Avant même l’arrivée de la première partie on sait déjà qu’on est mieux sur la Guinguette que devant sa télé, la succession des titres de Fugazi diffusés dans les enceintes de l’esquif du XIIIe empêche de s’ennuyer et c’est donc sur un fade-out de Ex-Spectator que Goom entre sur scène.

Pour situer les choses, le quatuor sont des Superheroes qui s’énerveraient et servent un électro-clash qui fonctionne parfois mais n’apporte pas grand chose, en gros guitares sur synthétiseurs et on crie pas mal, le genre de groupe qu’on ne croise presque plus ces temps-ci.
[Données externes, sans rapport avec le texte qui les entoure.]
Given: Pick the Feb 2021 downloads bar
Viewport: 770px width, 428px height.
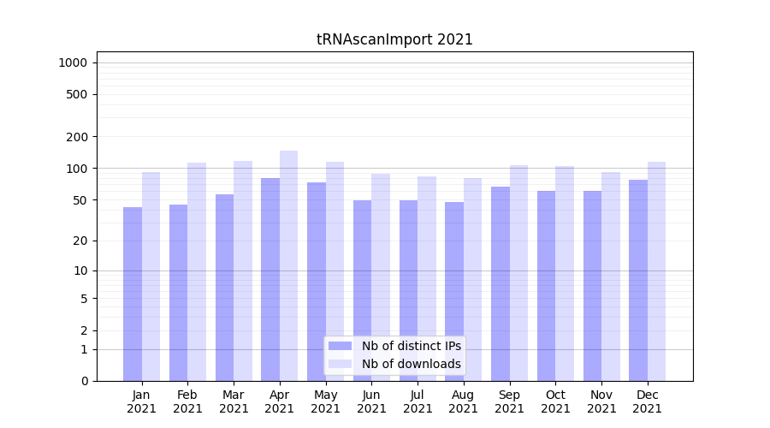Looking at the screenshot, I should pos(197,271).
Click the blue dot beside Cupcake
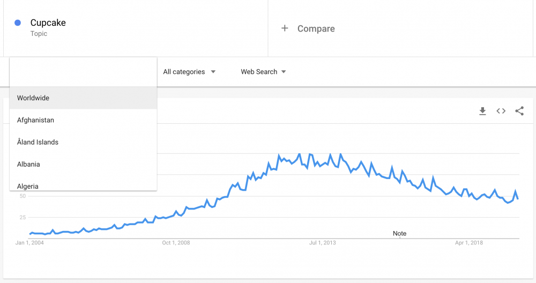The width and height of the screenshot is (536, 283). click(x=18, y=23)
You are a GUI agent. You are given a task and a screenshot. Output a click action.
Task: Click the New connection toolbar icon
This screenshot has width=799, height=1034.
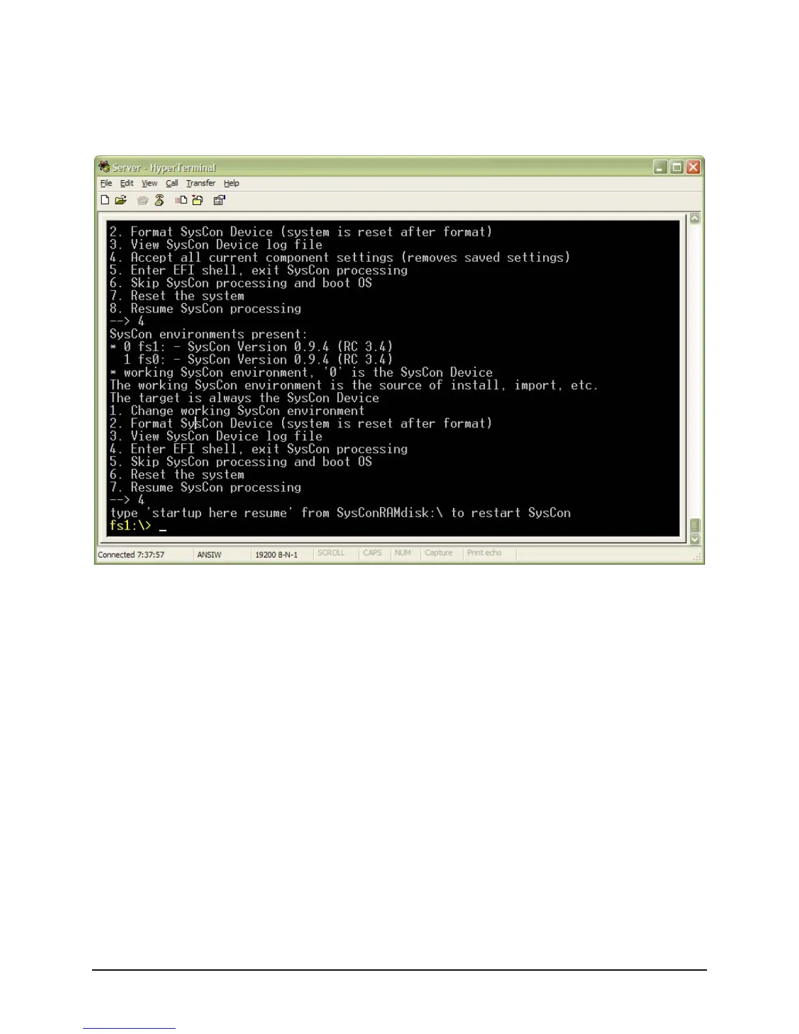click(105, 200)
Question de mode ? Le sentiment d’anachronisme domine et on est plus remué par le retour des Fugazi.

Avec 90 Day Men on sent rapidement qu’on est face à la musique du 21e siècle, une musique qui se cherche et qu’on n’imaginait pas tout à fait, sans époque et à l’écart des modes, qui s’appuie sur des références musicales diverses pour mieux s’en affranchir et offrir une musique totalement inédite et clairement hypnotique avec une classe à laquelle on ne peut être insensible.
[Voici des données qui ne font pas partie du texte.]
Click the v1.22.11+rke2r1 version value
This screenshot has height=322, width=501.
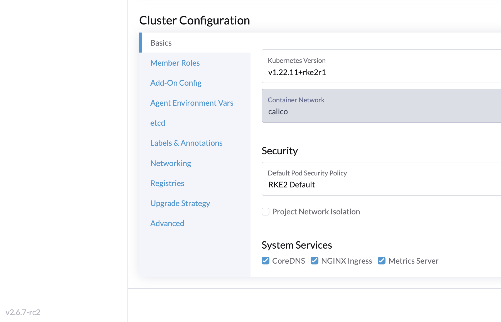point(296,72)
La littérature évoque à leur sujet Bowie période berlinoise, c’est plutôt bien vu même si cela ne retranscrit en rien leur musique, comme cela pourrait il être possible d’ailleurs : en caricaturant on y trouve un fond bien digéré d’indie-rock/post-rock/free-jazz/prog-rock sur des nappes de piano qui rappellent un peu un Black Heart Procession en moins lourd mais surtout Berg Sans Nipple (on ne s’étonnera peu de croiser Lori Sean Berg ce soir là), lui aussi inclassable et touche à tout, en moins répétitif et plus "pop".

Sur scène la formation dégage un charisme certain : Robert à la basse, fait penser à un Arthur Lee encore vert, à la fois sage et passionné, possédant une voix totalement stupéfiante, androgyne et aux envolée imprévisibles et habitées. Brian cultive lui un retrait tout aussi intriguant de tête brûlée de l’indie rock à la Enon chantant par contraste de manière monocorde et effacée totalement accaparé par sa guitare. Cayce assure la section rythmique avec sa batterie et sa moustache de bucheron et Andy, à la pose edgy et sans complexe, ne quitte pas les doigts des touches de son piano qu’il parcourt avec exhubérance et sans affect parfois en poussant son chant de crooner décadent. On est donc bien loin de cette pose de guitaristes élevés au rock fm et au gibolin, de la simplicité et de la classe made in chicago.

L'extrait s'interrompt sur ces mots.